Data excerpts:
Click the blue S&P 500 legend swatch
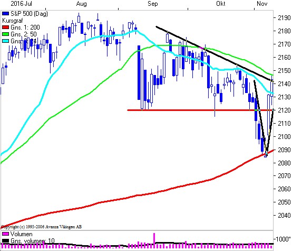This screenshot has width=292, height=251. point(5,14)
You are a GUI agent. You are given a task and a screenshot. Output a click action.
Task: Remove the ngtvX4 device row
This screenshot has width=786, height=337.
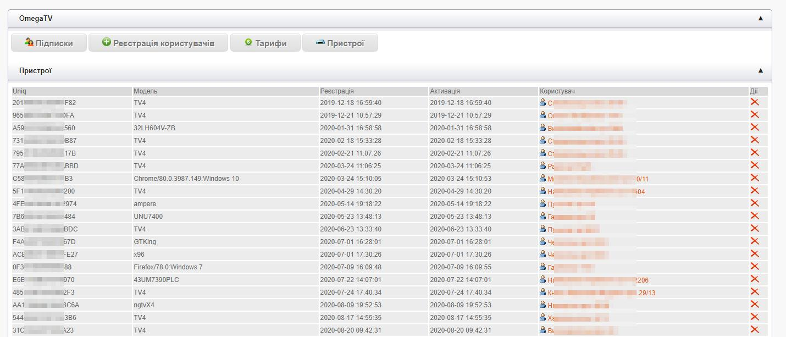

TRY IT: Leave out the pictures, and please output only the lines from the line that contains "Task: Remove the ngtvX4 device row" through the end of the data, both ends included.

EXERCISE OUTPUT:
Task: Remove the ngtvX4 device row
This screenshot has width=786, height=337.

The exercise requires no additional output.